◆ **TASK TO CARRY OUT**
Lines with "Choose": copy each one from the listing below.

◆ **EXERCISE MATERIAL**
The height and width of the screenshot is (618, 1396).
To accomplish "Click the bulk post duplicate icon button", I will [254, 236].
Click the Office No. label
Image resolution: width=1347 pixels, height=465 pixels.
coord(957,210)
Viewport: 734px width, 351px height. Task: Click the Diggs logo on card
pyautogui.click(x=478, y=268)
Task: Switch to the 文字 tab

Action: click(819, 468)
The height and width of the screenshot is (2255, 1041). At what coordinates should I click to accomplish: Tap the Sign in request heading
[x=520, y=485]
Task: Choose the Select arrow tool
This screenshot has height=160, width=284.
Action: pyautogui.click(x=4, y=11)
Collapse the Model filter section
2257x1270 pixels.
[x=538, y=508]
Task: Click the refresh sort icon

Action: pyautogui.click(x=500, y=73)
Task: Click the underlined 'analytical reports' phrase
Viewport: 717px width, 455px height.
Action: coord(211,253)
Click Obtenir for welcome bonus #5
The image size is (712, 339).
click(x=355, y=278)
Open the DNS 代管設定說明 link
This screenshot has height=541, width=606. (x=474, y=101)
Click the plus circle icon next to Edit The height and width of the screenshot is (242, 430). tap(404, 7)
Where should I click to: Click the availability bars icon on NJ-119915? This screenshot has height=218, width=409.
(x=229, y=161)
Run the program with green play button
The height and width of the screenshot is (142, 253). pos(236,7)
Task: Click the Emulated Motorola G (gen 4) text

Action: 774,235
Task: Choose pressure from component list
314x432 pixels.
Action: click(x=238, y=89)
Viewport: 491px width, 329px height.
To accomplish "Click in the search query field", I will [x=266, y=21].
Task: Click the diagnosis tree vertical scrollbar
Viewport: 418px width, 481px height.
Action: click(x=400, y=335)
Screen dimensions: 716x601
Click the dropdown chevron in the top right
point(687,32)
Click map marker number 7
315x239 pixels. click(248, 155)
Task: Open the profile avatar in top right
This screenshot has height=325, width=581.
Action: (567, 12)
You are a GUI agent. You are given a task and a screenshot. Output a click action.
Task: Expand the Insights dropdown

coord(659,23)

◆ **TASK RESULT**
Task: Choose the Select arrow tool
Task: Choose pressure from component list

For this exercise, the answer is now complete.